DOCUMENT PASSAGE:
Re: Business justification for pentesting

From: Irene Abezgauz (irene.abezgauz@gmail.com)
Date: Wed Aug 31 2005 - 04:33:47 EDT


The answer to the question of "how much money will I lose if a hacker
breaks into the network" is a very complex one.

Quantifying losses requires full cooperation of the financial
department of the company and understanding of the company business
type. And even then, I do not believe it cannot be accurate to the
level of a single number. I think that any pentester today who comes
and says "if you get hacked you will lose 400k USD" is just not
professional.

There are so many factors to this calculation (and no, these are not
ordered according to importance)

First - the size of the hack. There is a huge difference between a
hacker who completely took over the network, getting root privileges
on many important servers etc, and a hacker who gained access to the
"Employee Yearly Trip to the North" located in the Intranet and that
shouldn't have been accessible externally.

Second - the type of the damage. CIA - Confidentiality, Integrity,
Availability. Which one of the three was compromised, and how much
each of these costs to the company.

Third - the _business_ impact - An online store might require high
availability, while the most important thing in an online banking
application is the data integrity. Therefore you need full
understanding of the business impact, of the company finances, and
which servers exactly were hacked. A hacker broke into a server
hosting marketing information in a large telecom. A big campaign was
copied and then launched by a competitor.

10% of the new cell users decided to join the other company, causing
potential losses of 400,000$ a year. Another 200,000$ were put in a
new marketing campaign, etc.

Records from a collection:
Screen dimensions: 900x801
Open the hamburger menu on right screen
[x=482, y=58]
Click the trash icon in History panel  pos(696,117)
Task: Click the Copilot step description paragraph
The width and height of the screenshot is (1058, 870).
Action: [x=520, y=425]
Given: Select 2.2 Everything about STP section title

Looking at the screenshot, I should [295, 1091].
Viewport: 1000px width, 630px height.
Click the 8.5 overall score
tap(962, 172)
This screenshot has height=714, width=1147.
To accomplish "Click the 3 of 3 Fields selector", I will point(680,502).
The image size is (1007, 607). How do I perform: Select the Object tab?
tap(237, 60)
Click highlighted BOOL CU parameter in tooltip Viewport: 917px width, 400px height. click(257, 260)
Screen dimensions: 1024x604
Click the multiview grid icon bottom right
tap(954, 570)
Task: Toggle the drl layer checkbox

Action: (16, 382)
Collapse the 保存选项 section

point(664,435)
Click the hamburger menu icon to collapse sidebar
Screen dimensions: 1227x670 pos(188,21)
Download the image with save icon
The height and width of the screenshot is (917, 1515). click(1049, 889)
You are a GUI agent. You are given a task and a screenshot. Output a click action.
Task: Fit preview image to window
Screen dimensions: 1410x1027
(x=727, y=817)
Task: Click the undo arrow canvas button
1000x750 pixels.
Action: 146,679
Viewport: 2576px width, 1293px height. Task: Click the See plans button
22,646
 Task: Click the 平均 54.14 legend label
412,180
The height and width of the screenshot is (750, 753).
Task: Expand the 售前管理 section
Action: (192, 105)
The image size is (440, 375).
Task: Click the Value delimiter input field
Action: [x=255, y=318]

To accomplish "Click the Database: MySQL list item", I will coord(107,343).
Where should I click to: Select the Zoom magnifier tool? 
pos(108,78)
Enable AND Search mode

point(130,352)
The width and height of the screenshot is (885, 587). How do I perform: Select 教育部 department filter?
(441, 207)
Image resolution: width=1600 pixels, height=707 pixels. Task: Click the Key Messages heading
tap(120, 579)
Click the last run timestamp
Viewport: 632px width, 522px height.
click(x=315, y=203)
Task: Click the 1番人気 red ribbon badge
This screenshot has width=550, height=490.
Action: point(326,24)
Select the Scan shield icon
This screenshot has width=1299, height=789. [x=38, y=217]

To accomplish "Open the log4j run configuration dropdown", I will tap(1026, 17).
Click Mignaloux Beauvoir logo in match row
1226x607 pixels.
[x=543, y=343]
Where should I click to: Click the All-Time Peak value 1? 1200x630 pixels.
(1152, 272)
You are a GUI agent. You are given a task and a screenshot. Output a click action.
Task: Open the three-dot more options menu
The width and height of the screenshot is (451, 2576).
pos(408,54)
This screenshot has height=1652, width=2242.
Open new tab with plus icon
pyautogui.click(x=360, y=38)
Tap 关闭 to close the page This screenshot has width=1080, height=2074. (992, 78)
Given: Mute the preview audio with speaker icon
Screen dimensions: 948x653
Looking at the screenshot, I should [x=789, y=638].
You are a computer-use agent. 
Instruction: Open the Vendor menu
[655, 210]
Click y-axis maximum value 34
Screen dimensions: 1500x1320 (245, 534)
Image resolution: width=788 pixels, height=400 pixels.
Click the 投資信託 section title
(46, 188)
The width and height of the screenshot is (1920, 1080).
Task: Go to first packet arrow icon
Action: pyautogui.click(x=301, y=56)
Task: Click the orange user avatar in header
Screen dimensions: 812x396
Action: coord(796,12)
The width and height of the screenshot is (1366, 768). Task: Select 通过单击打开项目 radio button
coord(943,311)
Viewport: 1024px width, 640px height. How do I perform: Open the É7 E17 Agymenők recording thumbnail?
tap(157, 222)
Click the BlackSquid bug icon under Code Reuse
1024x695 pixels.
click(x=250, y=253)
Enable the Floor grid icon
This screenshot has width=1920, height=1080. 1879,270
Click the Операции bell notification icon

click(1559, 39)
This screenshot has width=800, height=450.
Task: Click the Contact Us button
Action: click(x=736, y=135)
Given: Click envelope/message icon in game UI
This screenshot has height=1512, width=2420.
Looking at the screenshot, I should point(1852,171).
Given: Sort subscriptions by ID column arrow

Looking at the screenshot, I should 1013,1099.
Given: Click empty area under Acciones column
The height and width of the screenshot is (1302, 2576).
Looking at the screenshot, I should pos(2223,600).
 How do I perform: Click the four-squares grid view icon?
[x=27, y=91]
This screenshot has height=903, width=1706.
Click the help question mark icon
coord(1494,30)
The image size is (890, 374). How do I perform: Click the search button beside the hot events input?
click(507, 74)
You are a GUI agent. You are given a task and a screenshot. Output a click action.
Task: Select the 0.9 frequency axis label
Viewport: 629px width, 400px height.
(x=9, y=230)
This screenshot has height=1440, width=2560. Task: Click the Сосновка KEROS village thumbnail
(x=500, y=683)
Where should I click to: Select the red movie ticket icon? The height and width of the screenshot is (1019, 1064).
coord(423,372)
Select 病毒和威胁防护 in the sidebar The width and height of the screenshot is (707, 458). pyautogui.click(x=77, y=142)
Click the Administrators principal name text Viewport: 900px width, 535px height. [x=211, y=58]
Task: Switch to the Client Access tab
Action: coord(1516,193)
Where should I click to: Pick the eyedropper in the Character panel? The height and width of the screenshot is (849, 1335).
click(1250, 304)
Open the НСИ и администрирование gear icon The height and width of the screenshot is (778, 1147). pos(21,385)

TASKS TO PERFORM:
A - Rewrite the entries starting at the line containing "The width and height of the screenshot is (1366, 768)." and ending at the line containing "click(x=250, y=253)", with "radio button" swapped for "option button" and nothing else altered.
B - Carry on the post about business justification for pentesting from the point where it stops.
The post and the entries are unrelated material.

WRITTEN RESPONSES:
A -
The width and height of the screenshot is (1366, 768). Task: Select 通过单击打开项目 option button
coord(943,311)
Viewport: 1024px width, 640px height. How do I perform: Open the É7 E17 Agymenők recording thumbnail?
tap(157, 222)
Click the BlackSquid bug icon under Code Reuse
1024x695 pixels.
click(x=250, y=253)

B -
A hacker broke into a server hosting customer information in a large
bank, 5% of the customers moved to a bank in which they feel safer to
use online banking application (in an ideal world I guess), 5,000,000$
were spent in courts. Another 500,000$ were a fine paid to the
government following some law. 100,000$ were spent on fixing the
damages, having IT personnel running around and freaking out. etc.
etc.

 

There is a calculation that says Amazon makes X$ per hour. If Amazon
is down for an hour, they will probably lose Y$.

 

Now, knowing all the above you come to your management.

We are a company that does X. our most important asset is our Y. The
following scenarios are likely: T, K and F. In each of those we could
lose *BETWEEN* A and B money. Our reputation will suffer, and since
our business is J we'll lose Q-Z amount of money as a result. Also,
there is a law saying that companies of our sort should be G, meaning
we might lose this much in lawsuits. Our customers' database can get
stolen, which means we will suffer losses ranging from N-P. I am out
of letters so I guess you got the drift.

 

Talking the management into it means getting news items and cases
relevant to your company's business (stories that happened to similar
companies), getting numbers where you can (like the Brazil bank
incidents), getting statistics as for likeliness etc. Getting a bunch
of freaky numbers saying if we're a startup and someone steals our
code we can all go home.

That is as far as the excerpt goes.